New Mexico State University professor Tim Wright, who studies the genetic relationship of parrots and vocalization, will appear in an upcoming PBS documentary titled "Parrot Confidential" and airing at 7 p.m. Wednesday, Nov. 13 on KRWG-TV.
An associate professor in the College of Arts and Sciences' biology department, Wright served as a consultant and source on the project, filmed in Costa Rica earlier this year. The documentary about captive parrot welfare and wild parrot conservation was made by Emmy award-winning filmmaker Allison Argo.
"Allison was looking for locations in which to film parrots to complement the work she was doing," he said. "As I understand, it focuses on the issues they face as pets and issues owners face. She was also interested in how our habit of keeping parrots as pets impacts parrot populations, and what happens to parrots when they're brought into captivity."
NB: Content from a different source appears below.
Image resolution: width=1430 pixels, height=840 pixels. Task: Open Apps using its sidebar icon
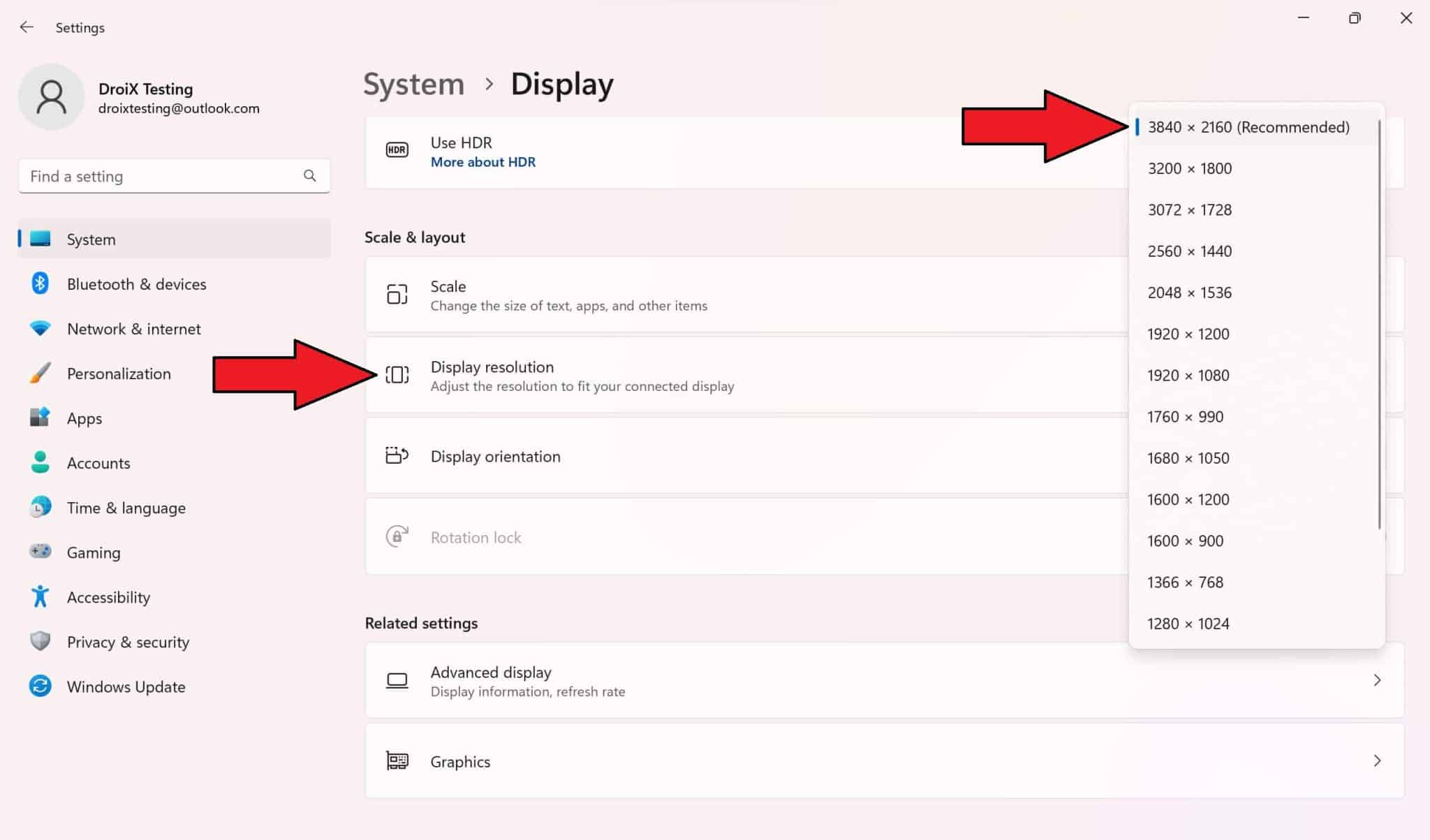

Wright noted that parrots in zoos are not considered "in captivity" because the motivation for keeping birds is different; zoologists are interested in conservation and the education of the general public.
Argo learned about Wright through his parrot research, and contacted him to be part of the documentary. Wright assisted the crew in shooting scenes of birds roosting and nesting. He and the production crew happened to be in the Guanacaste region of Costa Rica at the same time, and they spent a week in February filming the footage. The crew was careful not to disturb the birds as they tried to get the best shots for the film.
"Dr. Wright added a critical voice to the film, grounding the domestic parrot stories with his scientific research in the wild," Argo said in a press release about "Parrot Confidential."
"He shared his years of studying Yellow-naped Amazon parrots and their complex language skills. Wright also provided a sobering first-hand account of poaching and the impact it has on wild populations. Under his long-distance guidance, a Costa Rican field assistant (Ivannia Sandoval) went into the field daily, searching for yellow-napes."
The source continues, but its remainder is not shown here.